### Exercise prompt
Scan the listing below for "Jenny", then report every line that has it.
——————————
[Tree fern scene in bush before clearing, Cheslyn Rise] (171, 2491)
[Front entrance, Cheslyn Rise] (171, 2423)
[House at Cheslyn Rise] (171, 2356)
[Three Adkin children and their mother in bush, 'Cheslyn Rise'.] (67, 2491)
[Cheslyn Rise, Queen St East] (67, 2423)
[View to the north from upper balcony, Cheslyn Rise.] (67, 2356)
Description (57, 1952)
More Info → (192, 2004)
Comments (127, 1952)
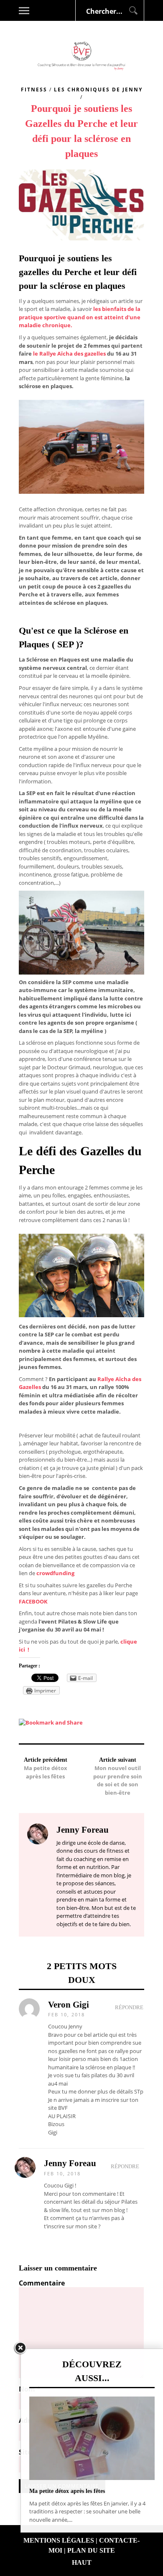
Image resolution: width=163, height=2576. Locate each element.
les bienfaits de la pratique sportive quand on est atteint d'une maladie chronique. (79, 317)
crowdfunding (55, 1573)
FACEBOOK (33, 1601)
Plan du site (91, 2550)
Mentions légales (58, 2540)
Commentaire (42, 2283)
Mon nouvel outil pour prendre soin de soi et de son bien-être (117, 1780)
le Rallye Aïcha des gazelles (69, 353)
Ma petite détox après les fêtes (45, 1772)
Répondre (129, 2007)
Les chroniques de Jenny (98, 89)
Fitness (34, 89)
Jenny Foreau (70, 2163)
——————————
### Reply
Les chroniques de Jenny (98, 89)
Jenny Foreau (70, 2163)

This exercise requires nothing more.